The problem:
Check the records below line by line. Give the count of lines with "screenshot", and nothing else.

Records for processing:
:::
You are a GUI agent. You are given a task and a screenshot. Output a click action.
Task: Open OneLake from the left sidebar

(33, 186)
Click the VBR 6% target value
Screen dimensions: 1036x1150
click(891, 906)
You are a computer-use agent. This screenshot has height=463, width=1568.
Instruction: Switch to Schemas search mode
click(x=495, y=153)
:::
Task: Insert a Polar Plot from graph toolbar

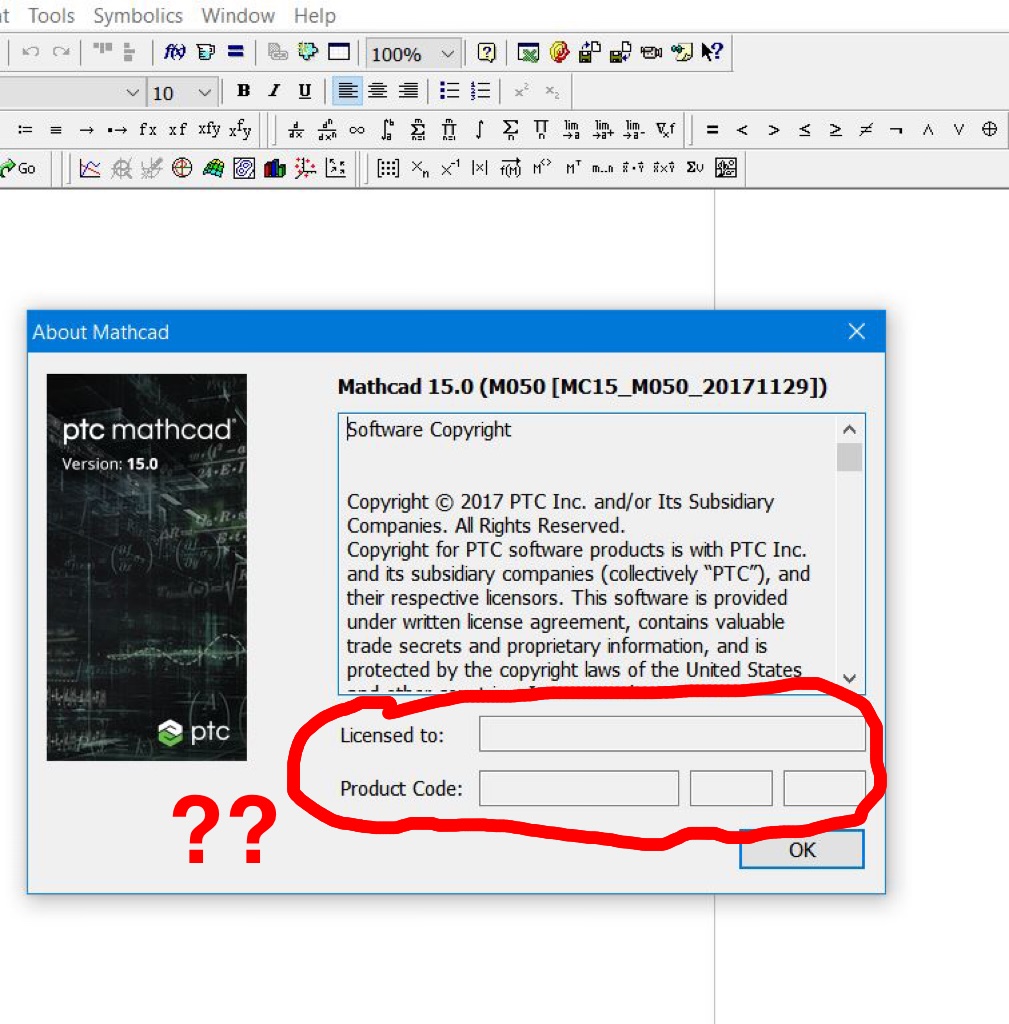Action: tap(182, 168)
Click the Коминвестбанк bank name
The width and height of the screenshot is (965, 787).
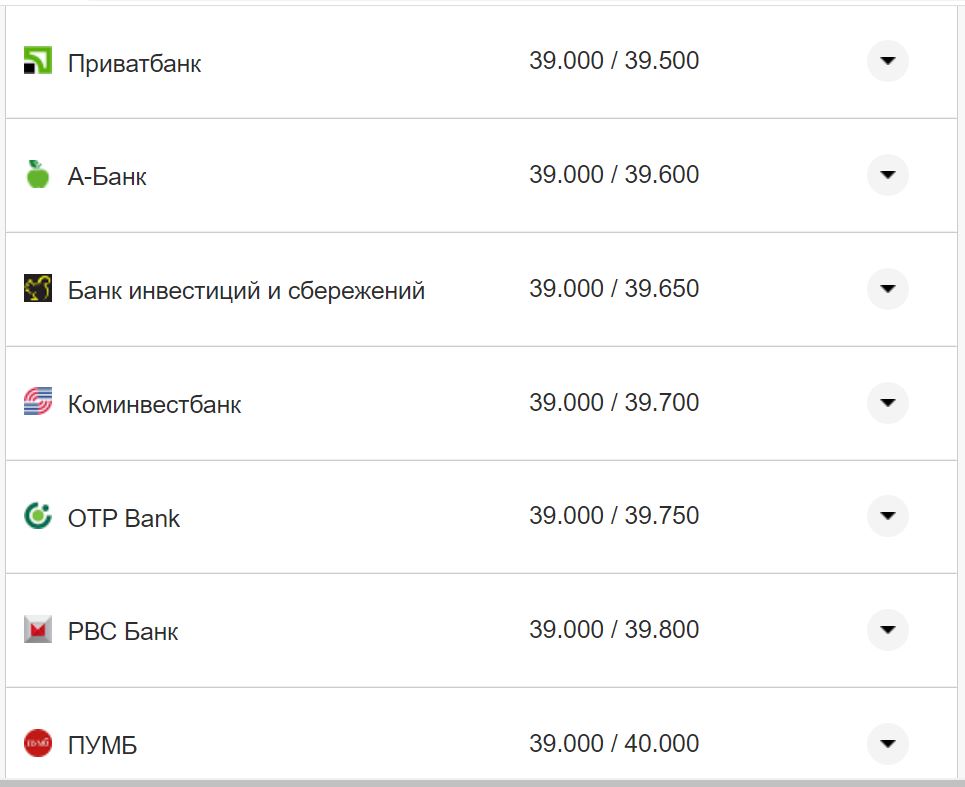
:::
Exercise response:
3